Compost menambahkan, sanctuary memang berfungsi melindungi badak, tetapi belum tentu bisa menjamin terjadi perkawinan badak didalamnya.
Mengenai fotografi, Compost menjelaskan, sebelum menjadi fotografer alam liar seperti sekarang ini dia sempat bekerja sebagai pengurus binatang di kebun binatang di Perancis. Dia menjelaskan bahwa dulu tergerak menjadi fotografer alam liar karena merasa kasihan pada badak yang terkurung di dalam kandang. Dia pun merasa harus melakukan sesuatu untuk alam dan Compost menegaskan bahwa dengan jadi fotograferlah ia bisa memberikan kontribusi.
Alain Compost memberikan beberapa tips dalam memotret hewan di alam liar, terutama badak. “Badak memiliki mata yang rabun tapi penciumannya tajam.
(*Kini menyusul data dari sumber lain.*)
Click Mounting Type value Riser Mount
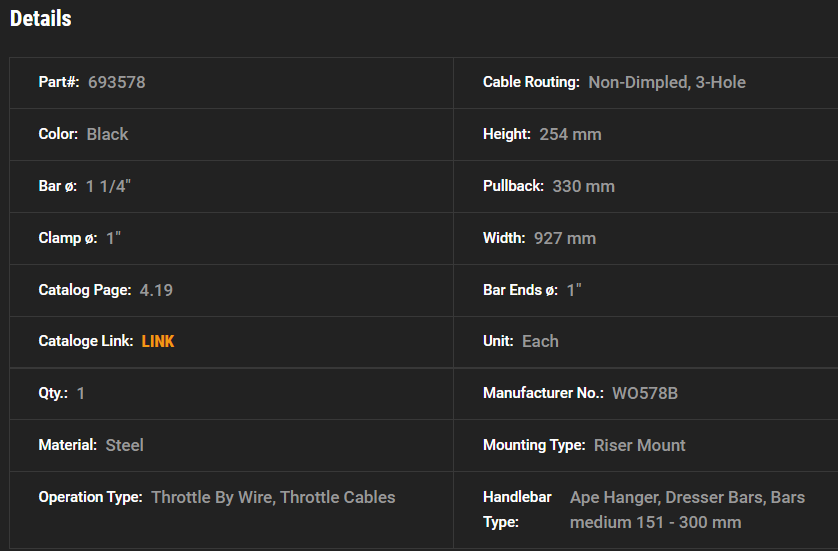Viewport: 838px width, 551px height. [640, 445]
Kalau kita bisa memperhatikan arah angin, kita bisa dengan mudah memotret mereka. Saat memotret badak, usahakan jangan berisik karena mereka mudah terganggu, kalau merasa terancam di situ, dia memang akan lari tapi tidak jauh. Intinya, jangan sampai kita membuat kedamaiannya terganggu,” ujar Compost.